Brückenschlag zwischen Tiefgang und Schnelligkeit

Text: Redaktion ceo Magazin | Bilder: Markus Bertschi | Magazin: Der Kunde im Fokus – Januar 2019

Dr. Felix Graf, CEO der NZZ-Mediengruppe, sorgt mit neuen Anwendungen und Formaten in der Informationsflut der digitalen Medienwelt für Klarheit. Und will seine Kunden dabei jeden Tag neu begeistern.

Zu Beginn des Internets wurde der Untergang der gedruckten Zeitung prognostiziert. Es gibt sie noch. Warum?

Der Mensch ist konservativ in seinem Verhalten, er will sich nicht so schnell ändern. Das gedruckte Wort hat eine gewisse Schönheit. Die Zeitung führt den Leser elegant durch die Inhalte: Man kann die Bünde voneinander trennen und mit anderen teilen. Dieses Leseerlebnis lässt sich nicht so einfach in die digitale Welt transferieren.

····················

= Ihre Anweisungen =
Beantworten Sie anhand des Textauszugs oben folgende Fragen:
(a) Von wem stammen die Bilder?
(b) Welche Position hat Dr. Felix Graf inne?
(c) Was kann man laut dem Textauszug mit den Bünden einer Zeitung tun?

····················

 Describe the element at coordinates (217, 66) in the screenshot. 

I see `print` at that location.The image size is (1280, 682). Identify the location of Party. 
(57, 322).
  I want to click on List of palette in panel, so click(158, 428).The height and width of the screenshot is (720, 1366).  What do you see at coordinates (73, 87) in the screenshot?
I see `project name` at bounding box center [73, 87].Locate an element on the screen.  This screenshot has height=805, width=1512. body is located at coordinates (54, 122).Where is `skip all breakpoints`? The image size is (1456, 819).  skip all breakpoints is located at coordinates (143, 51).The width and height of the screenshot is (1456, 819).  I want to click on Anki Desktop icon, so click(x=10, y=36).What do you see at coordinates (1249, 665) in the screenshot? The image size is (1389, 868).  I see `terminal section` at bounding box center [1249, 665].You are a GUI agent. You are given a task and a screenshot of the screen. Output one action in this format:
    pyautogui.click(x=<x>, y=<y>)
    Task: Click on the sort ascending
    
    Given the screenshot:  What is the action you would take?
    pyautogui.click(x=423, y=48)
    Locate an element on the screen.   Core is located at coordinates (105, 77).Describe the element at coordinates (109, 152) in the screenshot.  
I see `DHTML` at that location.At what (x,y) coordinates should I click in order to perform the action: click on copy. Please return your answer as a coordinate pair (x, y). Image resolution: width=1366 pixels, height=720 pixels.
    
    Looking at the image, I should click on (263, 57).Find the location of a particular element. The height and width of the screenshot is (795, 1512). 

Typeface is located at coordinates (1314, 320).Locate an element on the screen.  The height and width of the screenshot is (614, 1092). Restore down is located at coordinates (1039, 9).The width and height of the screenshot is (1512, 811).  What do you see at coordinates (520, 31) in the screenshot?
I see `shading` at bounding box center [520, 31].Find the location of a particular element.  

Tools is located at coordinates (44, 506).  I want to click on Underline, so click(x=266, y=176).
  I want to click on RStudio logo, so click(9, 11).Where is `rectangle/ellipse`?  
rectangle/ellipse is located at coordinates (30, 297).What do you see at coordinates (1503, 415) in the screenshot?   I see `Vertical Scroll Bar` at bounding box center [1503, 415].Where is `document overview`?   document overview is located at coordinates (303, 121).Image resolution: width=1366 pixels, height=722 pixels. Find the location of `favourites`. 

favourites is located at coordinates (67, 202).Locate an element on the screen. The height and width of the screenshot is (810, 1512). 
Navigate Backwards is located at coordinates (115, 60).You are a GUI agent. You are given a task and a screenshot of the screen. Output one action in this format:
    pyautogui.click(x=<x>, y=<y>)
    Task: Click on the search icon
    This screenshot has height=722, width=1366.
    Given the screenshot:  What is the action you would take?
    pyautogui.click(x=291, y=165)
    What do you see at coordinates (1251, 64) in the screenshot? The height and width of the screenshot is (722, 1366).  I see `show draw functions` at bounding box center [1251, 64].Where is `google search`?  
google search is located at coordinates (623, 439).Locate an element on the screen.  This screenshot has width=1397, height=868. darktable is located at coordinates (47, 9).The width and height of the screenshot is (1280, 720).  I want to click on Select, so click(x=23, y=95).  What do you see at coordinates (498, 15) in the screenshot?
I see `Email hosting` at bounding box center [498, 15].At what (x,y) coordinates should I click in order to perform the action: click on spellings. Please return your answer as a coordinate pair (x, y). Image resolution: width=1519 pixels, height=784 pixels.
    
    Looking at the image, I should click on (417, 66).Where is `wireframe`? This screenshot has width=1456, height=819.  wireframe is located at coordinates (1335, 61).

····················

= Erledigte Aufgabe =
(a) Von Markus Bertschi.
(b) Er ist CEO der NZZ-Mediengruppe.
(c) Man kann sie voneinander trennen und mit anderen teilen.